A decoders output is a voltage source, not a constant current source. A constant current source (a lot of LED drivers are constant current sources) will keep the current the same, so as you put resistors in series with the LED it up's the voltage to keep the constant current and if the current thru the LED remains the same, so does the brightness. A constant voltage source would allow you to put resistors in series with the LED and result in lower current going thru the LED and it would dim. With a constant current source you can put a resistor in parallel with the LED and get it to dim, and that is what I believe GRJ uses in his little LED driver, a constant current driver with the resistor in parallel.


----------



## Bwells (Mar 30, 2014)

Lemonhawk said:


> A decoders output is a voltage source, not a constant current source. A constant current source (a lot of LED drivers are constant current sources) will keep the current the same, so as you put resistors in series with the LED it up's the voltage to keep the constant current and if the current thru the LED remains the same, so does the brightness. A constant voltage source would allow you to put resistors in series with the LED and result in lower current going thru the LED and it would dim. With a constant current source you can put a resistor in parallel with the LED and get it to dim, and that is what I believe GRJ uses in his little LED driver, a constant current driver with the resistor in parallel.


Do you mean in "series"? It still seems like you would need a voltage regulator such as a 7809 or 7810.


----------



## gregc (Apr 25, 2015)

Tom_C said:


> Yeah, if you knew which way the power was coming in.


isn't this DCC?



sachsr1 said:


> Wouldn't a larger value resistor dim the LED?


yes, the current limiting resistor with a constant voltage source such as the one you mentioned (below)



sachsr1 said:


> Rather then build a little circuit what would be wrong with using one of these?
> 
> https://www.ebay.com/itm/AC-DC-Conv...var=552502857259&_trksid=p2057872.m2749.l2649
> 
> The only thing I see that's missing is a current limiting resistor before the capacitor.

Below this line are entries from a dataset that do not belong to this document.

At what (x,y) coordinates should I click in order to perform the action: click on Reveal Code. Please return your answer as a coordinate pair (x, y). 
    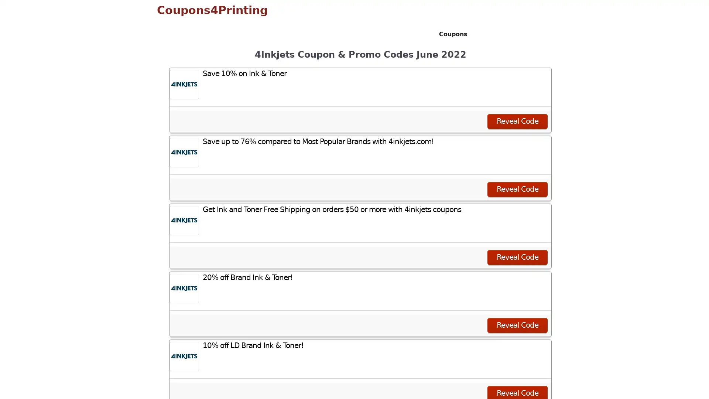
    Looking at the image, I should click on (517, 189).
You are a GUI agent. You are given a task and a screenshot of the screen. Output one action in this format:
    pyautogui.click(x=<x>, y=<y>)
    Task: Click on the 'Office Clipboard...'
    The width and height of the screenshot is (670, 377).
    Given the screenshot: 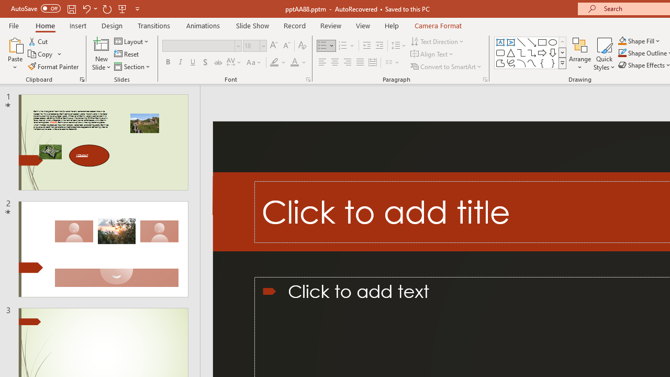 What is the action you would take?
    pyautogui.click(x=81, y=78)
    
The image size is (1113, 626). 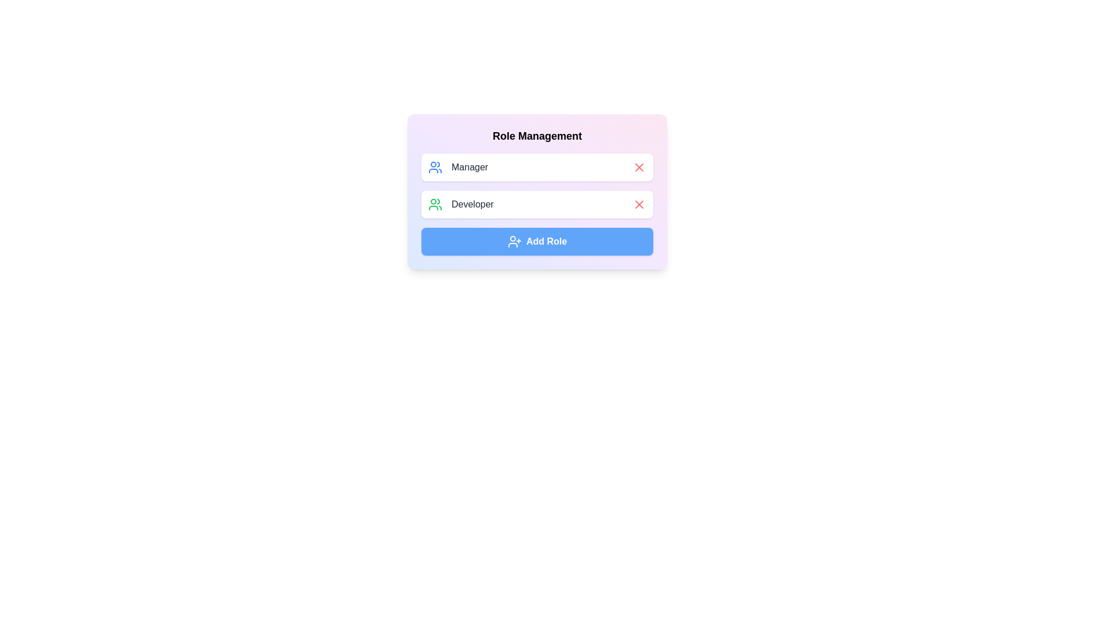 What do you see at coordinates (639, 168) in the screenshot?
I see `'X' button next to Manager to remove it` at bounding box center [639, 168].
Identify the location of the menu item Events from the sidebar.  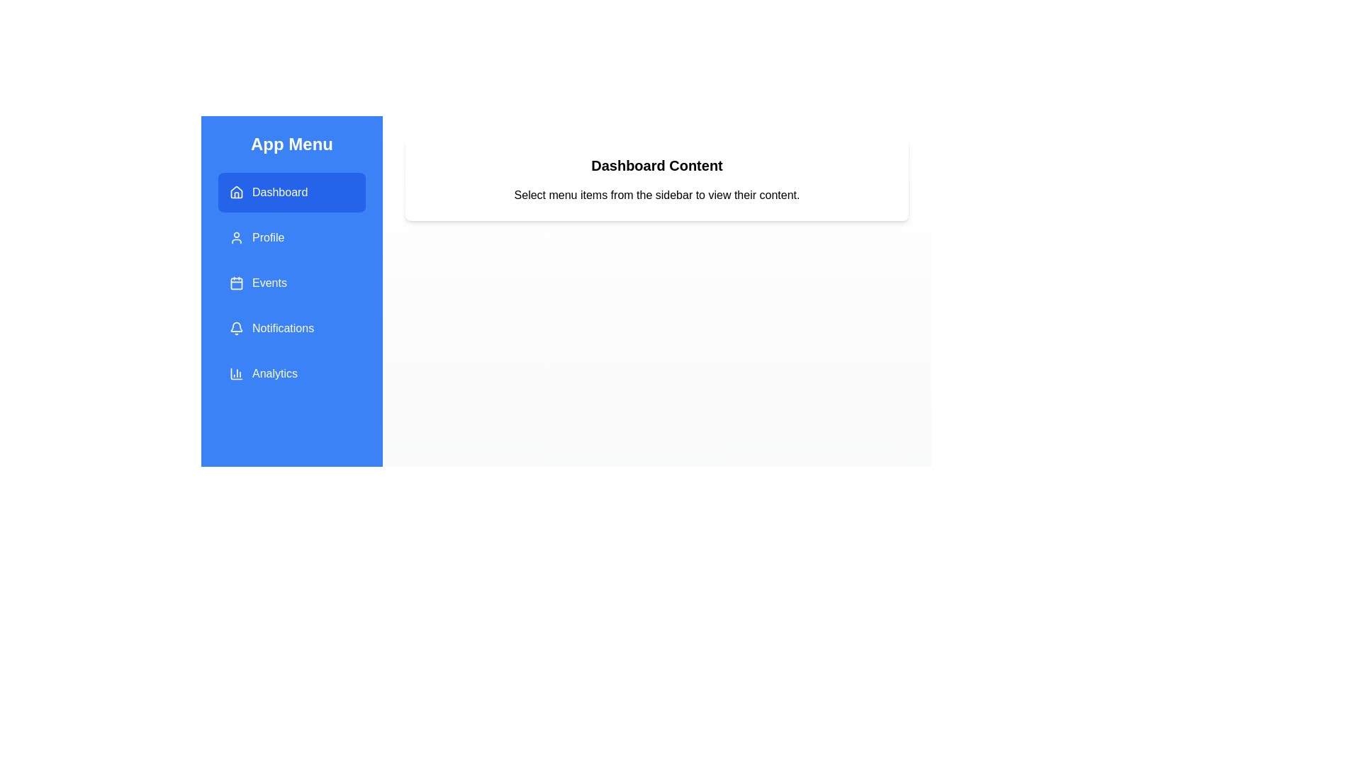
(291, 284).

so now you need a resistor in series with the capacitor board to minimize in-rush current when you power up the track and a current limiting resistor in series with the LEDs, just like the on in series with the LED on the capacitor board



sachsr1 said:


> The voltage coming out a DCC decoder is constant, and the bulb gets dimmer if you put in a bigger resistor.

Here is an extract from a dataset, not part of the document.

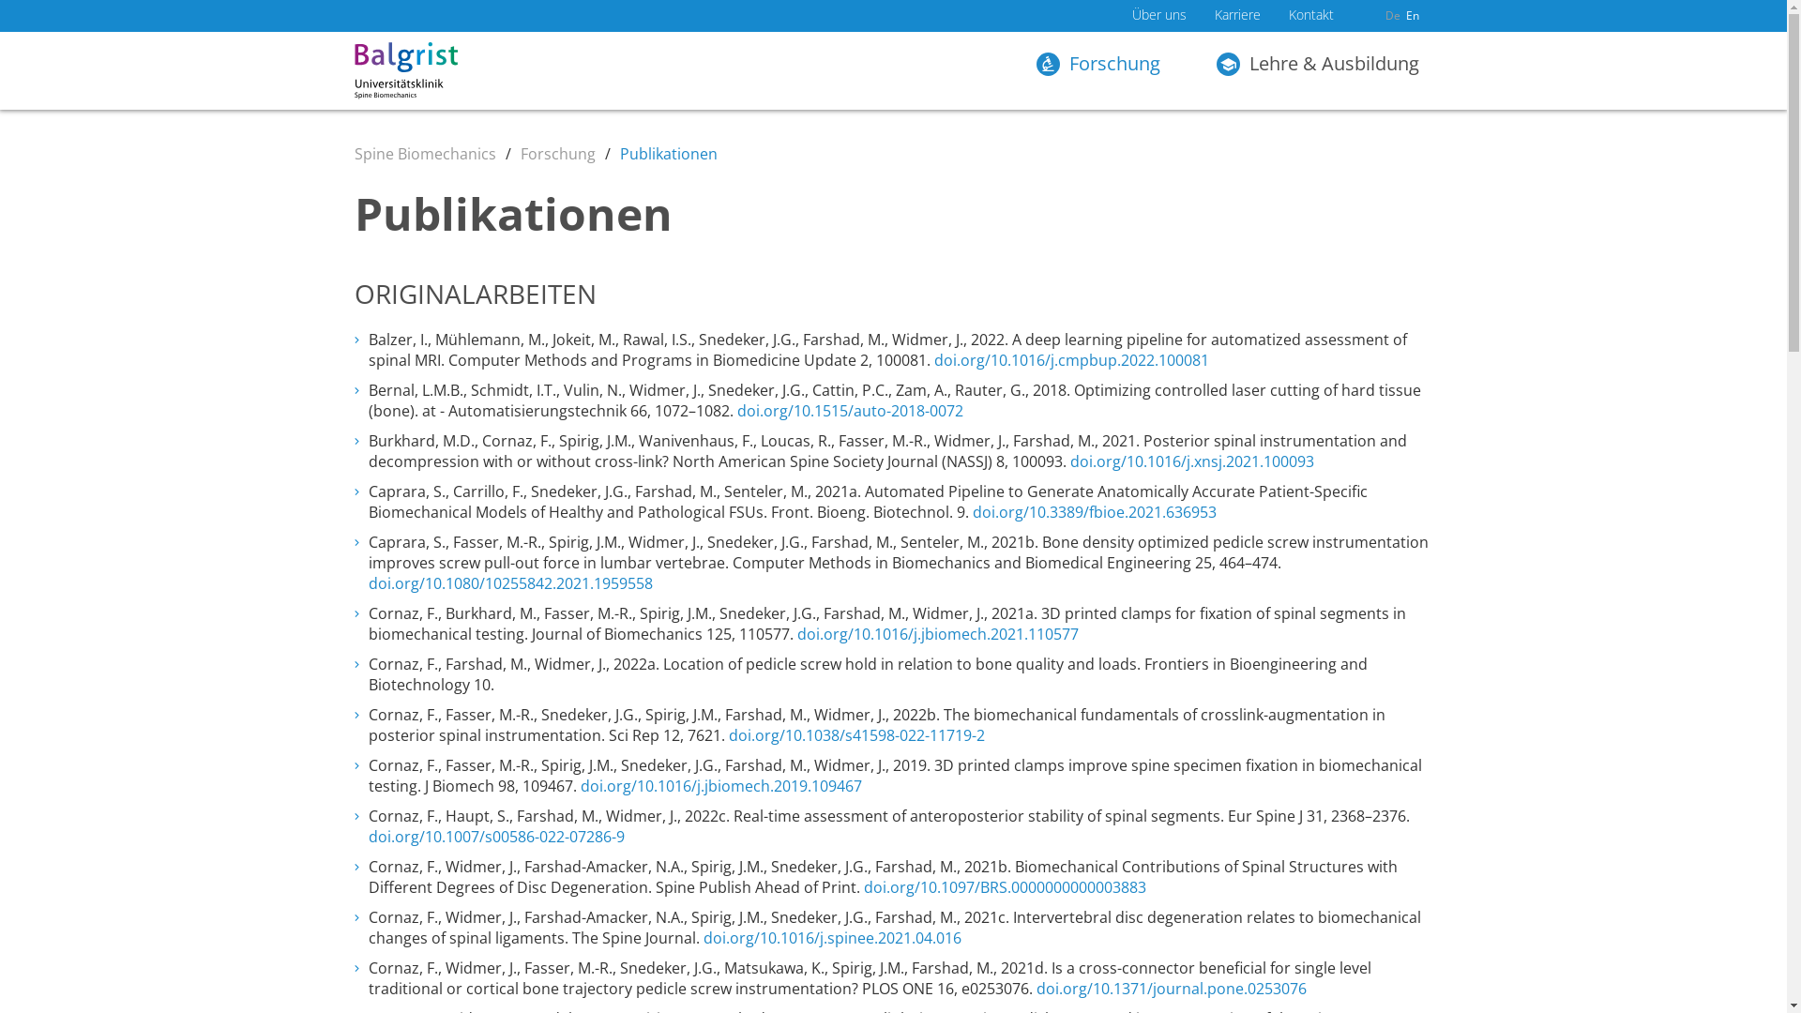 The width and height of the screenshot is (1801, 1013). Describe the element at coordinates (937, 633) in the screenshot. I see `'doi.org/10.1016/j.jbiomech.2021.110577'` at that location.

but some decoders (TSC T1) have the ability to dim the LEDs (they drive the output with PWM).


----------



## Tom_C (Jan 8, 2016)

gregc said:


> isn't this DCC?


I thought someone mentioned using it on DC also, but maybe I didn't read it correctly. In any case, having a full bridge would let you run it on any track, but if building it to only run on your own DCC track and never intend to sell/trade then it should be fine with a single diode.


----------



## sachsr1 (Mar 3, 2016)

> so now you need a resistor in series with the capacitor board to minimize in-rush current when you power up the track and a current limiting resistor in series with the LEDs, just like the on in series with the LED on the capacitor board


Something small like 100ohm 1/4watt?


----------



## sachsr1 (Mar 3, 2016)

So at $1 each these will actually be a better fit?
https://www.ebay.com/itm/3W-LED-Dri...e=STRK:MEBIDX:IT&_trksid=p2057872.m2749.l2649

It's hard to tell from the photos in the description if there's in-rush limiting resistor on this circuit.

Nevermind!!!!
These would be better since they can take more that 12v AC 
https://www.ebay.com/itm/High-Power...ly-DC12-24V-/201705815956?hash=item2ef69a7f94


----------



## gregc (Apr 25, 2015)

sachsr1 said:


> Something small like 100ohm 1/4watt?


think about this. If DCC is ~15V, then the initial current will be 150 ma. if you have 5 of these on your layout, there's an initial surge of 0.75 A that quickly diminishes. is this enough to trip any protection.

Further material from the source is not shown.